Prehistoric predator had 'steak knife' teeth, Canadian researchers say

Dimetrodon. (University of Toronto/Handout)

Dimetrodon. (University of Toronto/Handout)

QMI Agency

, Last Updated: 3:42 PM ET

The first predators to walk on land had teeth like steak knives, a University of Toronto study has found.

Graduate student Kirstin Brink and Prof. Robert Reisz said Friday that Dimetrodon, a carnivore that existed between 298 million and 272 million years ago, was the first terrestrial vertebrate to develop serrated teeth.

Published in Nature Communications, the paper says ziphodont teeth produced a more efficient bite and would have allowed Dimetrodon to eat prey much larger than itself.

While most meat-eating dinosaurs possessed ziphodont teeth, fossil evidence suggests serrated teeth first evolved in Dimetrodon some 40 million years earlier than theropod dinosaurs, the authors say.

Brink and Reisz studied the changes in Dimetrodon teeth across 25 million years of evolution.
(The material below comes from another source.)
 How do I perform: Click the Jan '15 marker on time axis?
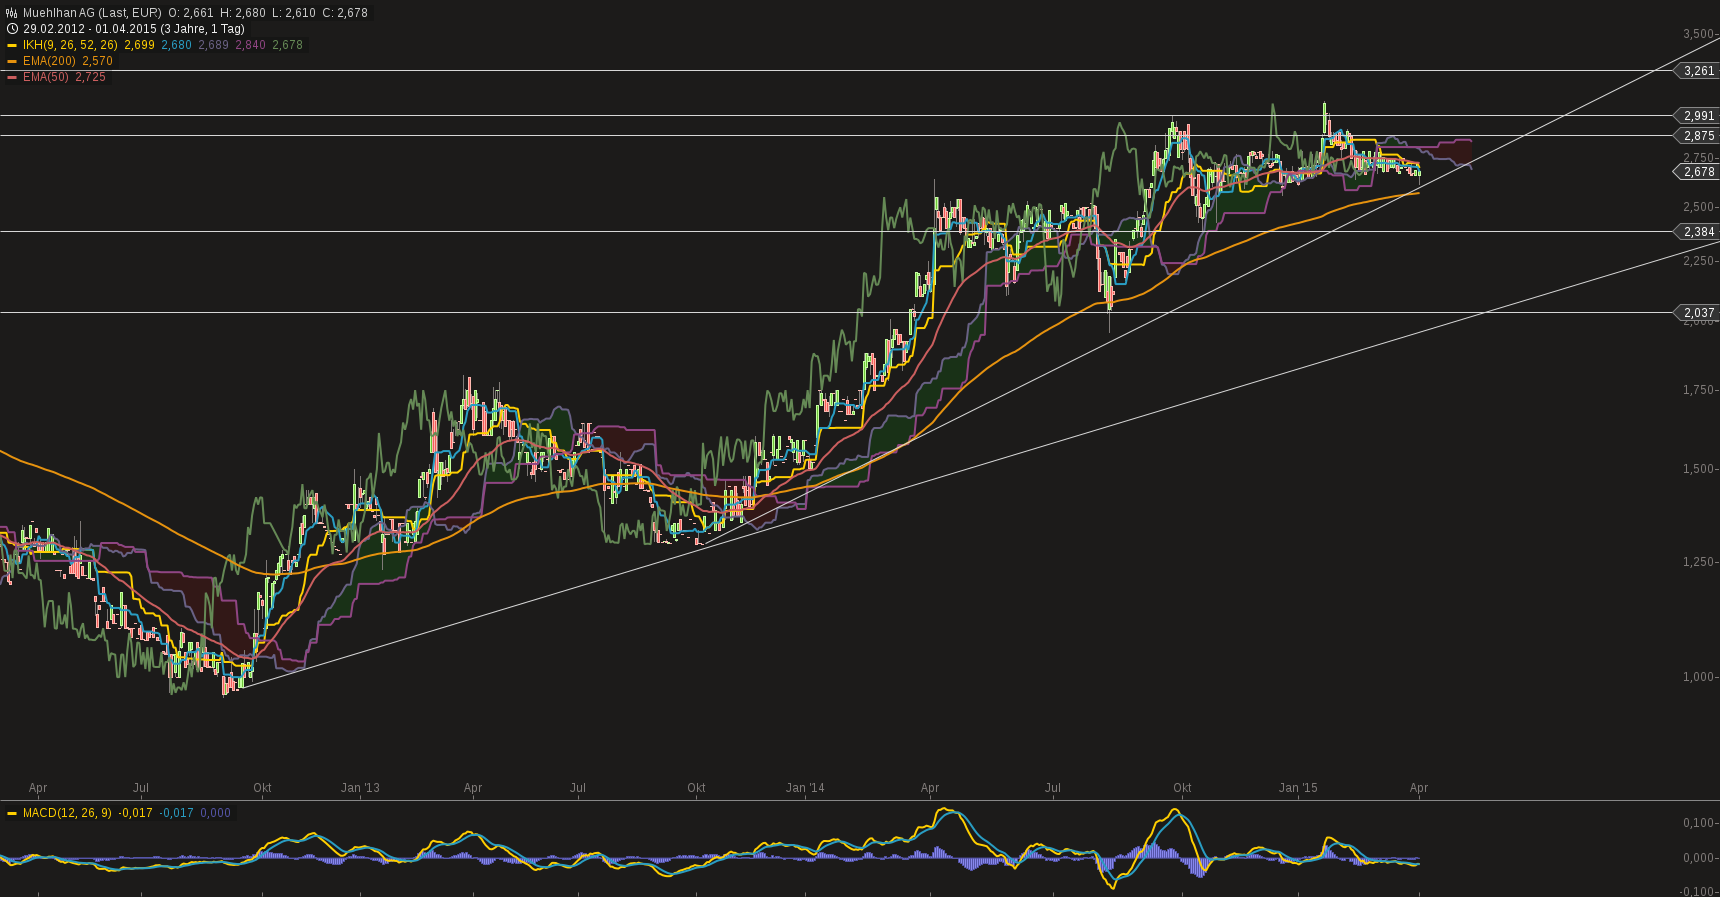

“Technologies such as scanning electron microscope (SEM) and histology allowed us to examine these teeth in detail to reveal previously unknown patterns in the evolutionary history of Dimetrodon,” Brink said on the university's site.

Brink and Reisz say the predator was also the first terrestrial vertebrate to develop cusps – teeth with raised points on the crown, which are dominant in mammals. The study also suggests ziphodont teeth were confined to later species of Dimetrodon, indicating a gradual change in feeding habits.